Tutto ciò non fa che alimentare, nei soggetti più giovani e immaturi, modelli e comportamenti di vita che invitano a svendere la propria persona e il proprio corpo, o a non saper decodificare le avance di persone inaffidabili e i tranelli insidiosi in cui si viene irretiti, e si arriva perfino all'assurdo di rivendicare come un diritto il poter abusare dell’altro a proprio piacimento.

E poi la politica e le amministrazioni locali, specie nelle zone più periferiche, cosa ci stanno a fare? Dovrebbero assicurare a tutti l’accesso allo sport, alla musica, al teatro, al cinema, alla lettura, ad ogni espressione culturale che sia capace di appassionare i giovani e riempire il loro cuore, consentendo a tutti di gustare il bello della vita, di sperimentare cosa significhi soddisfazione, gioia e pienezza per aver raggiunto un traguardo ambizioso con le proprie capacità e il proprio sacrificio.

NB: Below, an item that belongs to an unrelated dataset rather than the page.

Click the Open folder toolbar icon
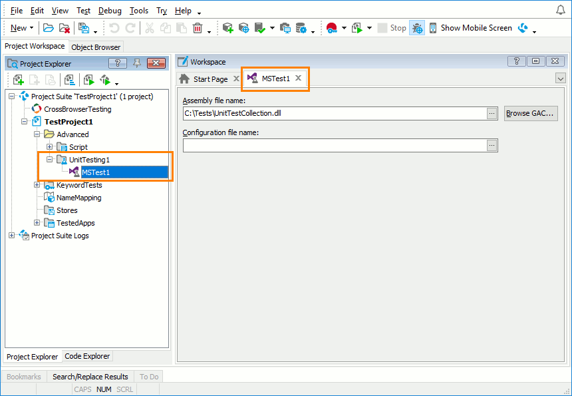The height and width of the screenshot is (396, 572). pyautogui.click(x=49, y=28)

E ancora, poniamoci una buona volta il problema di educare gli adolescenti all’affettività e alla sessualità. Non all’uso dei contraccettivi, come purtroppo si è ridotta a fare da anni la scuola, impoverendo di prospettive e di profondità di significato un percorso fondamentale per la formazione della persona.

Senza voler banalizzare, basterebbe dare in mano agli adolescenti un buon libro, come il bellissimo e mai superato volume del famoso sociologo Francesco Alberoni, scomparso proprio in questi giorni, dal titolo “Innamoramento e amore”, per innescare in loro pensieri e sentimenti più alti e più profondi e aiutarli a scoprire dentro se stessi aspirazioni più nobili e più degne della loro umanità.


Casualmente ho scoperto nei giorni scorsi che proprio il 4 settembre è la Giornata internazionale del benessere sessuale celebrata a partire dal 2010 allo scopo di promuovere il rispetto per questa dimensione fondamentale della persona.

Benessere sessuale non vuol dire soltanto prevenzione dalle malattie sessualmente trasmissibili, ma significa anche rispetto reciproco nelle relazioni sessuali e protezione assoluta da ogni tipo di violenza sessuale, coercizione o discriminazione.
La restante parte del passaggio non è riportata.